Once we acknowledge and accept the reality of the shadow self, we can begin to work on responding in healthy ways when it surfaces. This requires a shift in how we think about and relate to the darker aspects of our nature. The goal isn’t perfection or the elimination of negativity but rather achieving wholeness. Wholeness includes both light and dark, and how we approach the shadow self can influence our perception of it (Academy of Ideas, 2015). When considering how to approach the shadow, evaluating how we perceive the concept of darkness might be helpful.
When asked what feelings or words come to mind when they think of “darkness,” a group of graduate students gave varied responses. Some mentioned fear, loneliness, and terror, while others described it as peaceful, restful, and nurturing (Finn, 2014). In some cultures, darkness is deeply valued as a place of growth and wisdom (Plotkin, 2007; Tippett, 2022), representing the unexplored, unknown, and unseen territory within and around us (Finn, 2014). What if, instead of resisting the shadow self, we learned to befriend it, meeting it with softness, acceptance, and openness?
Befriending the Shadow
To illustrate how we might go about befriending the shadow, we will use an example from the Buddha. While seeking enlightenment, the Buddha was repeatedly confronted by Mara, a Buddhist demon symbolizing unskillfulness, temptation, and distraction. Each time Mara appeared he tried tempting the Buddha with lust, greed, doubt, and fear. Mara failed every time but continued to make unexpected visits. Instead of resisting or demanding that Mara leave, the Buddha calmly acknowledged his presence by saying, “I see you, Mara.” Then, he invited Mara in, offering him a comfortable place to sit and a warm cup of tea. After a while, Mara would leave, and the Buddha remained calm and unaffected (Brach, 2012).

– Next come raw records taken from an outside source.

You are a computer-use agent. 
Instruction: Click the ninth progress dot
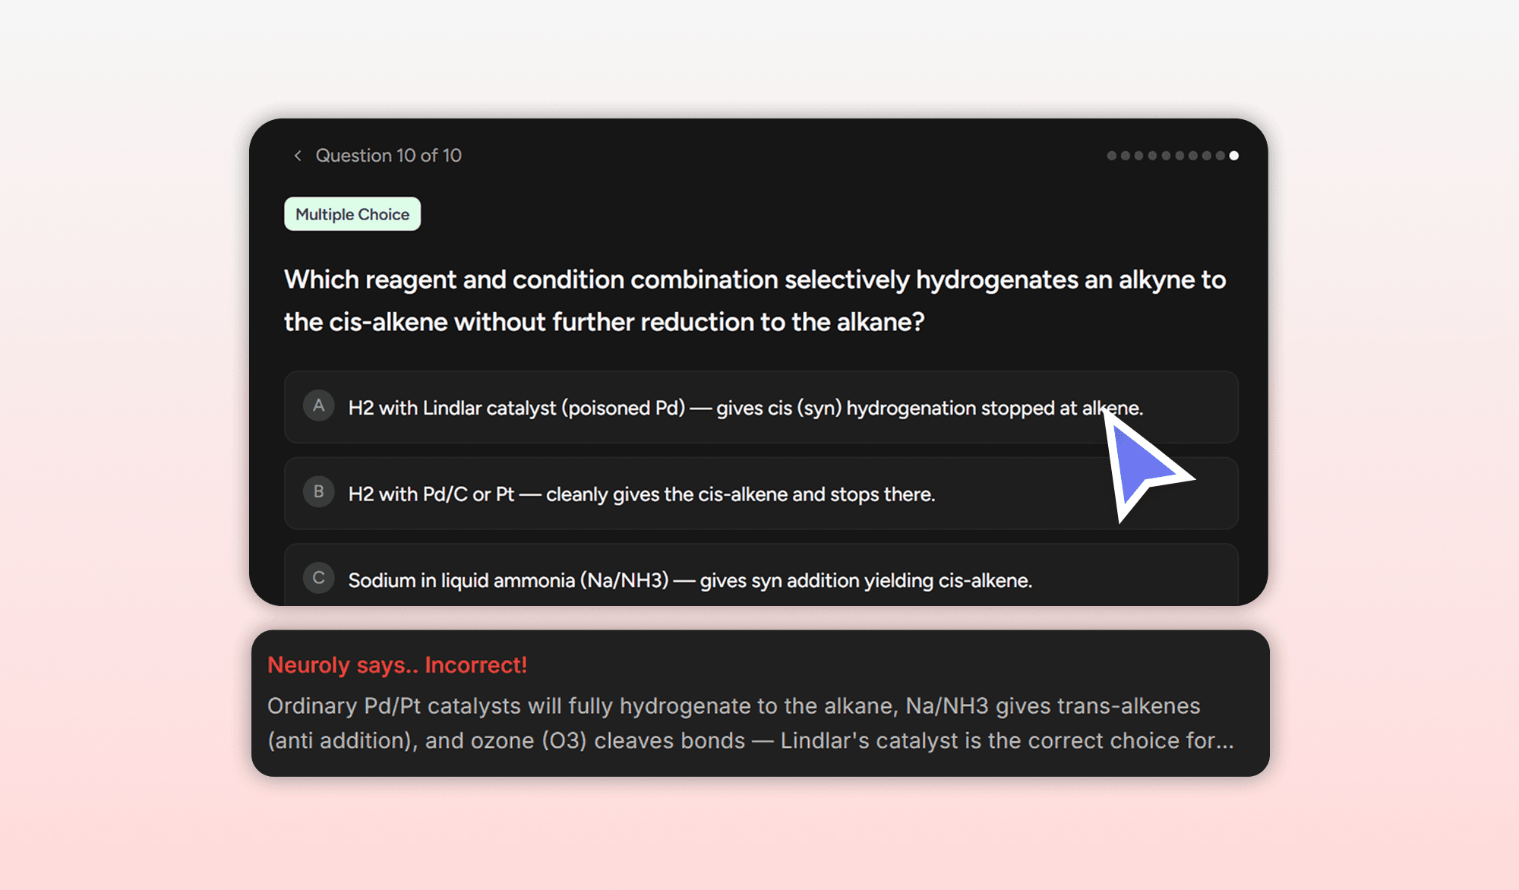1221,156
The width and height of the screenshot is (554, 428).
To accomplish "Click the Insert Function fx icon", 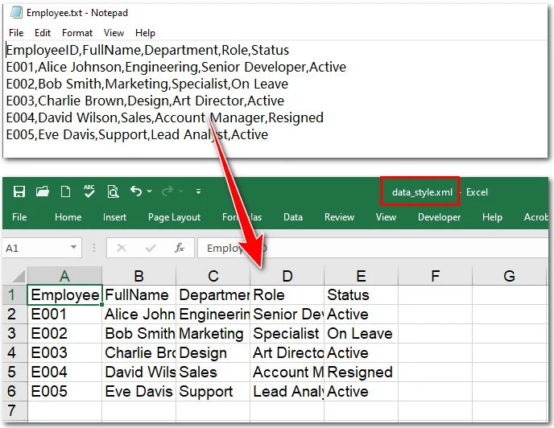I will (180, 249).
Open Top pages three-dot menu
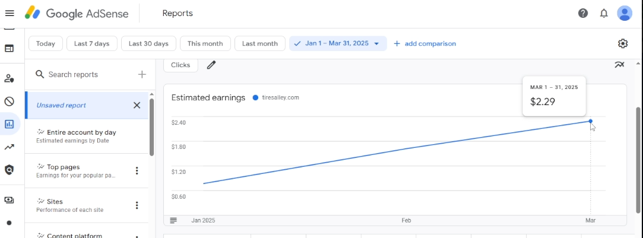The image size is (643, 238). pos(137,171)
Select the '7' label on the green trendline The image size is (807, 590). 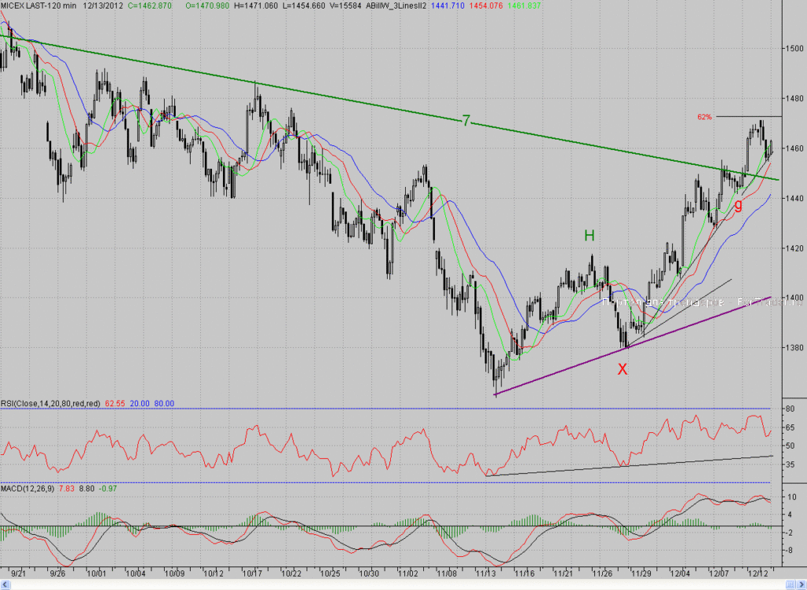pos(466,121)
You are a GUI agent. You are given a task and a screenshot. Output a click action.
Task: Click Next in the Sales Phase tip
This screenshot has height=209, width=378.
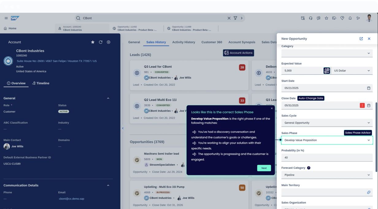(x=264, y=168)
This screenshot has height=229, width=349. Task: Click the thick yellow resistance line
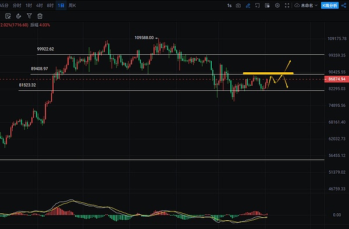click(268, 73)
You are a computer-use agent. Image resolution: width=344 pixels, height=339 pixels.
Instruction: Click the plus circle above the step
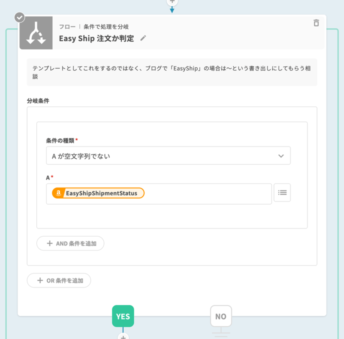click(172, 2)
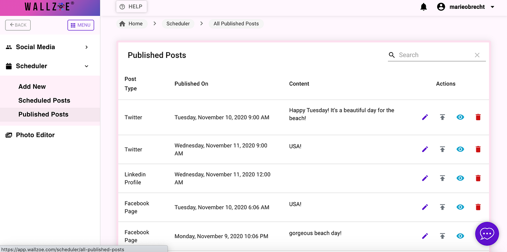The image size is (507, 252).
Task: Clear the search field with X
Action: (477, 55)
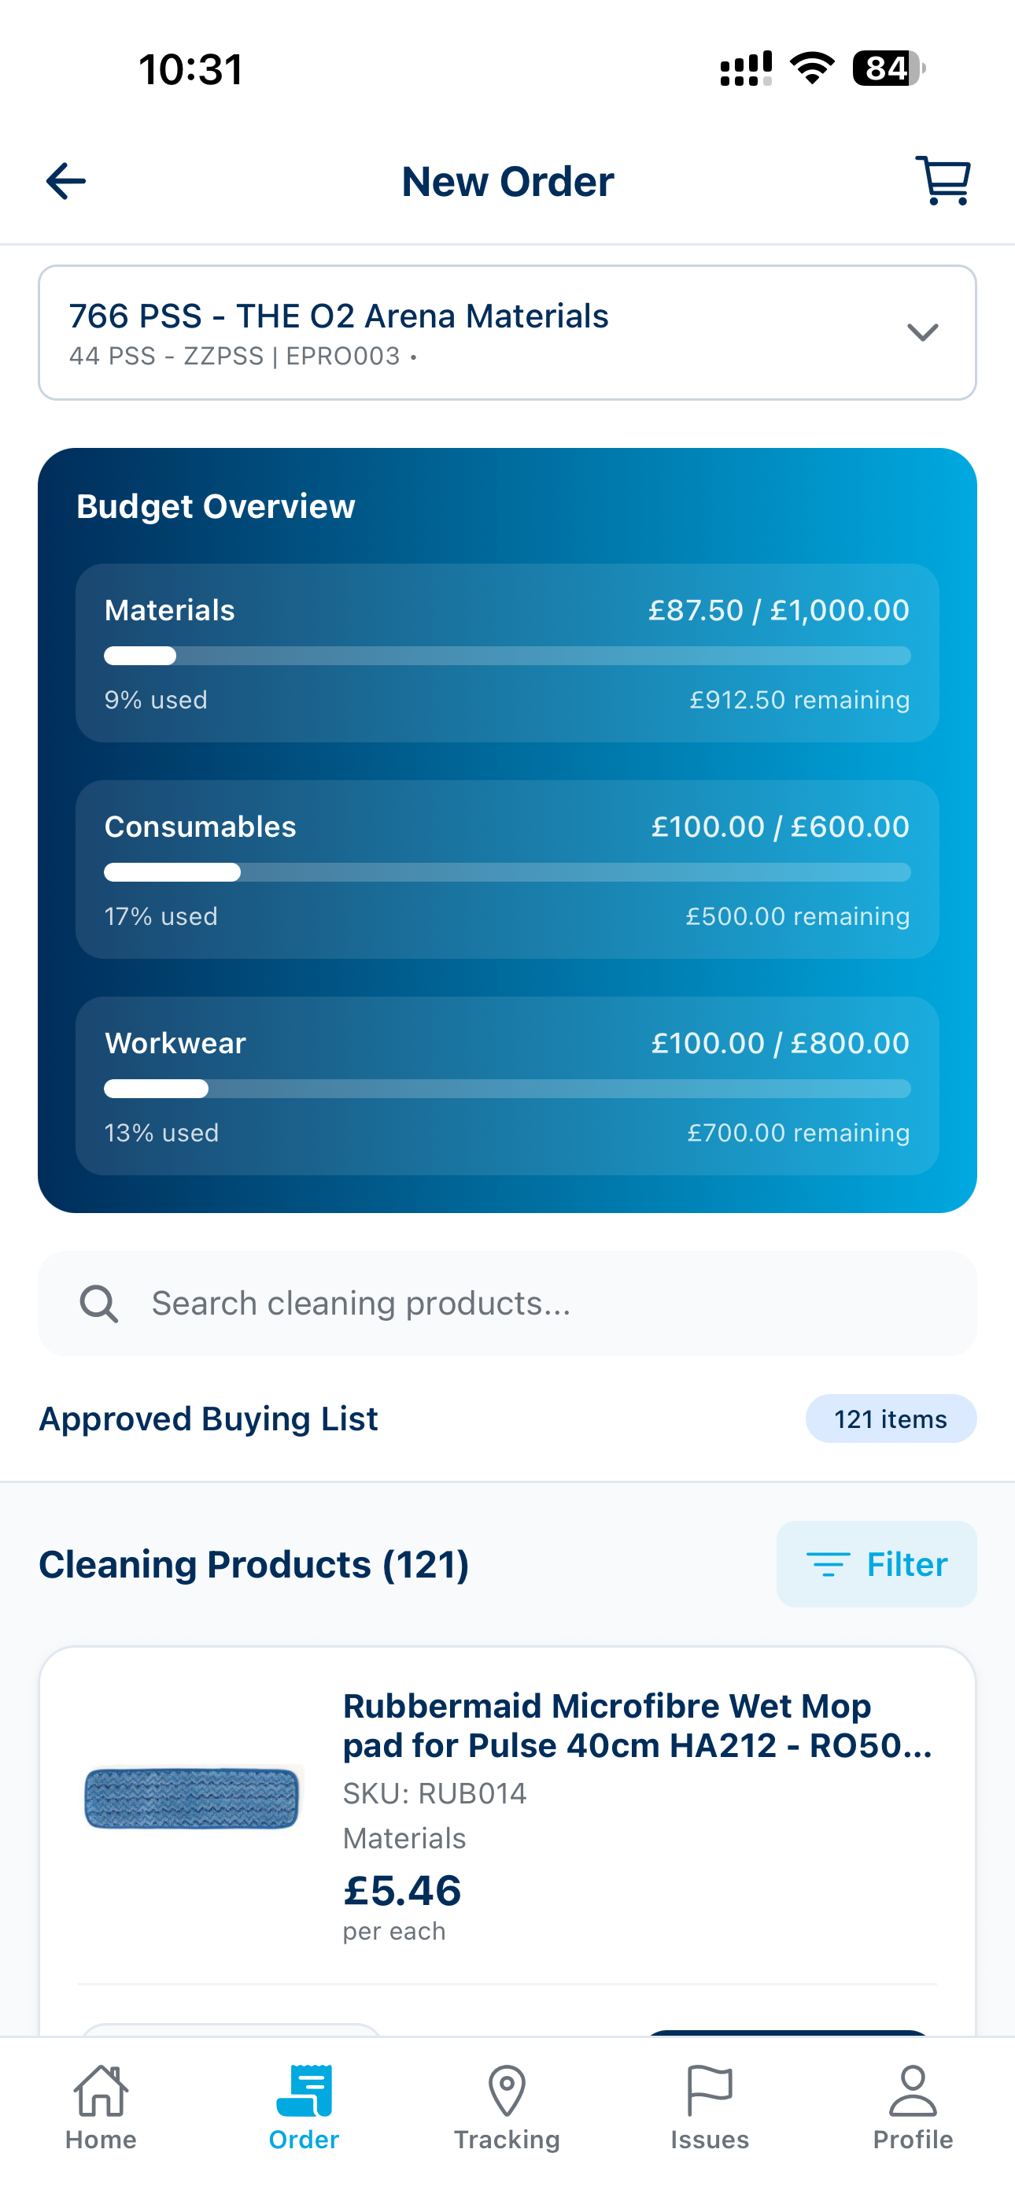Viewport: 1015px width, 2201px height.
Task: Tap the 121 items badge
Action: pos(890,1418)
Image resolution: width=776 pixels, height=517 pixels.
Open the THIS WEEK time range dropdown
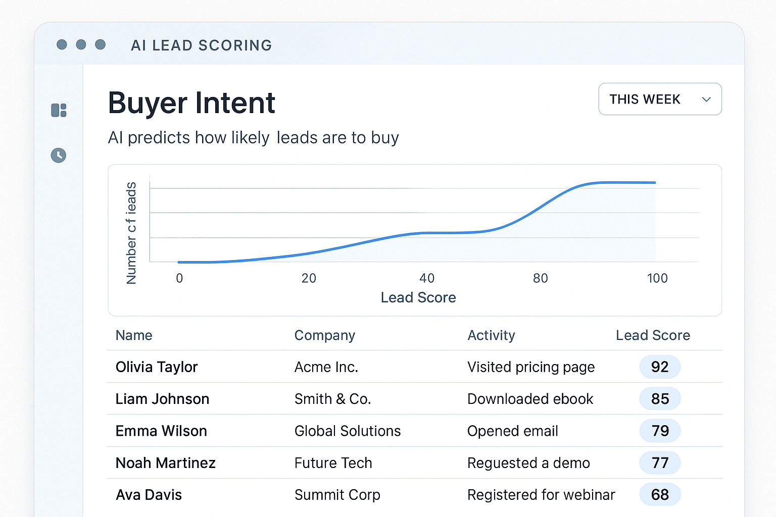pyautogui.click(x=660, y=99)
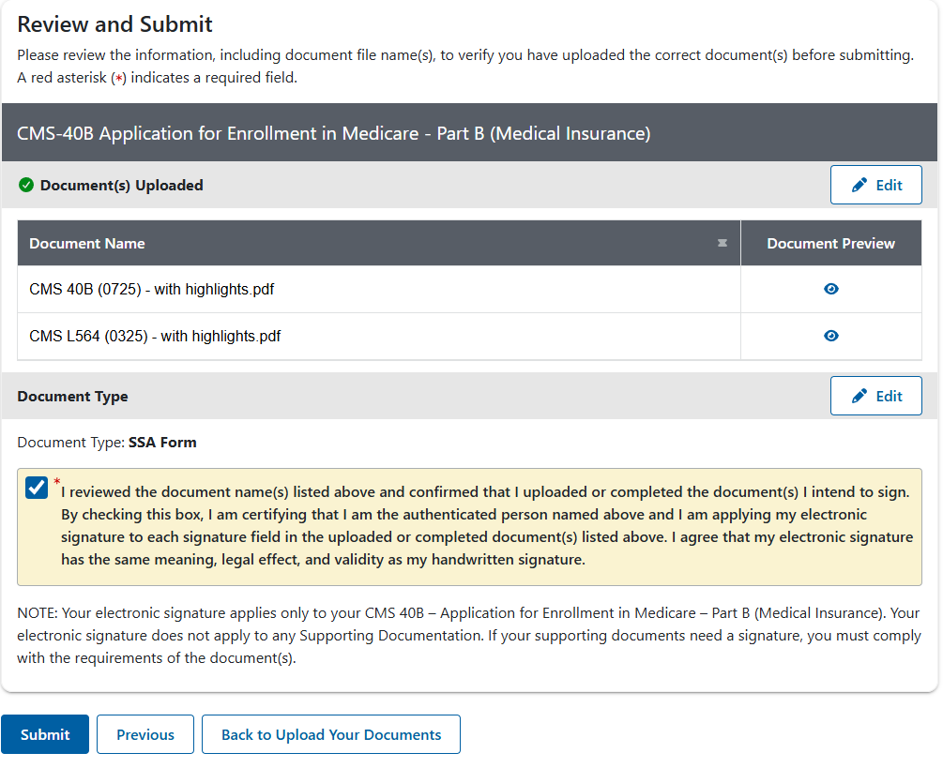The height and width of the screenshot is (768, 943).
Task: Click the electronic signature NOTE paragraph
Action: (469, 636)
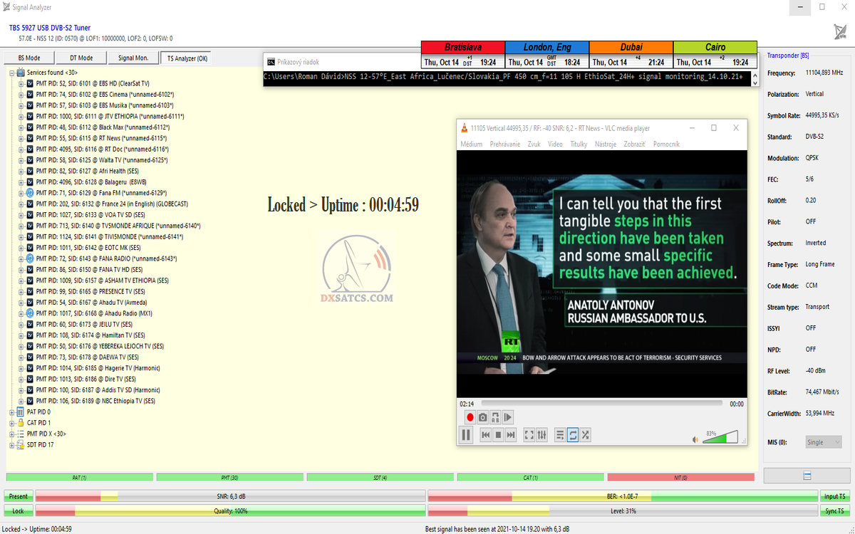Pause the RT News video
Image resolution: width=855 pixels, height=534 pixels.
[466, 435]
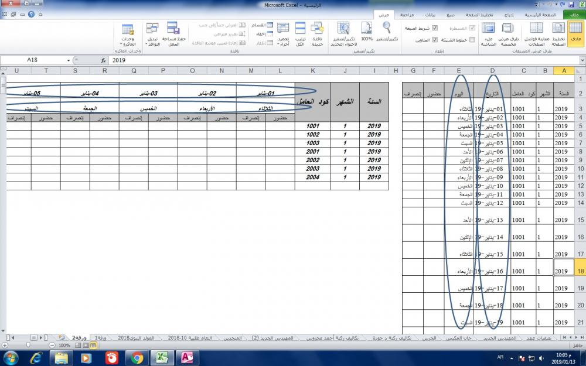586x366 pixels.
Task: Click the zoom slider in status bar
Action: click(29, 346)
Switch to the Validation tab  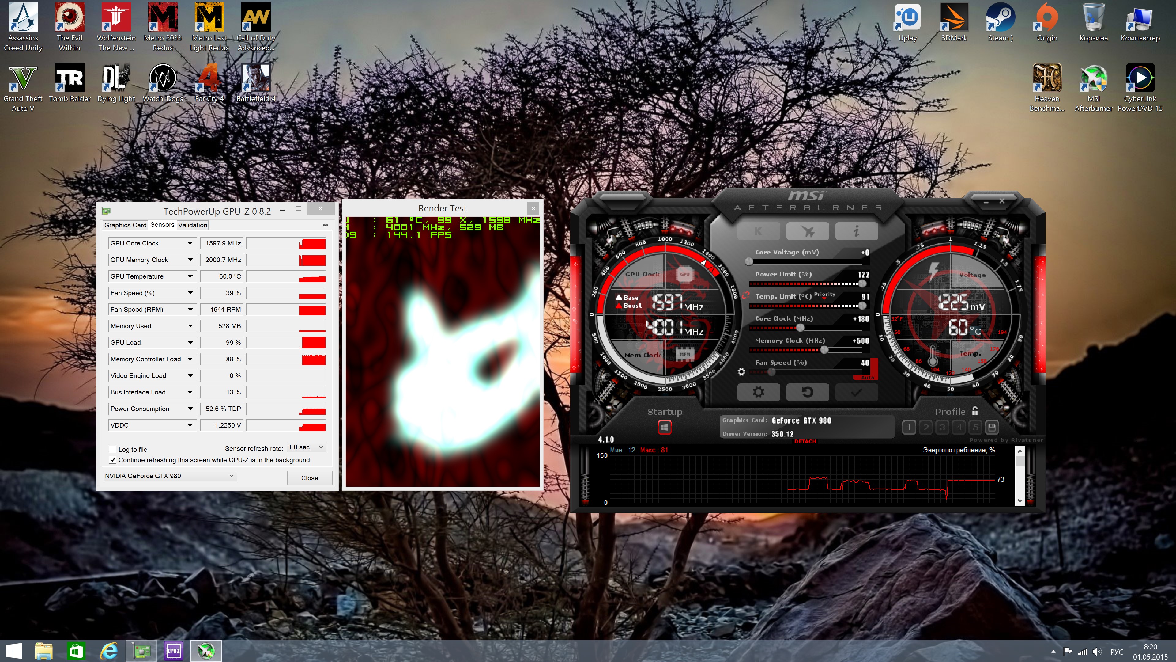pos(192,225)
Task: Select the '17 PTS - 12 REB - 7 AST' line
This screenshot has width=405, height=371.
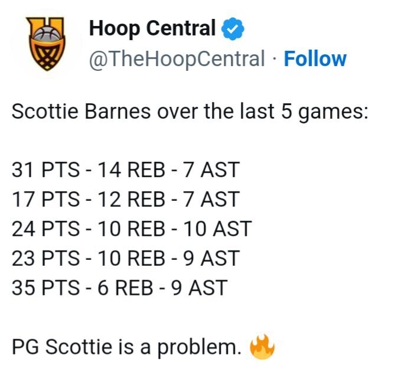Action: (125, 200)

Just as the Buddha invited Mara to tea, we too might benefit from gently acknowledging our shadow self—those feelings of self-doubt, anxiety, anger, or guilt—by metaphorically inviting them to tea. Like Mara, our shadow emotions may come and go, but by greeting them with softness and acceptance, we can allow them to exist without letting them overwhelm us (Brach, 2012). Jung reminds us that the shadow is the humanizing part of every individual: “The shadow is a living part of the personality and therefore wants to live with it in some form” (Jung, 1969, p. 44). Learning to approach the shadow with acceptance can help us integrate it into our whole and complete self.
Below is a video of Tara Brach explaining how this might look when interacting with uncomfortable emotions.
By befriending our shadow, having tea with Mara, and learning to embrace rather than resist darkness, we “[see] what is true, we hold what is seen with kindness” (Brach, 2012, p. 1).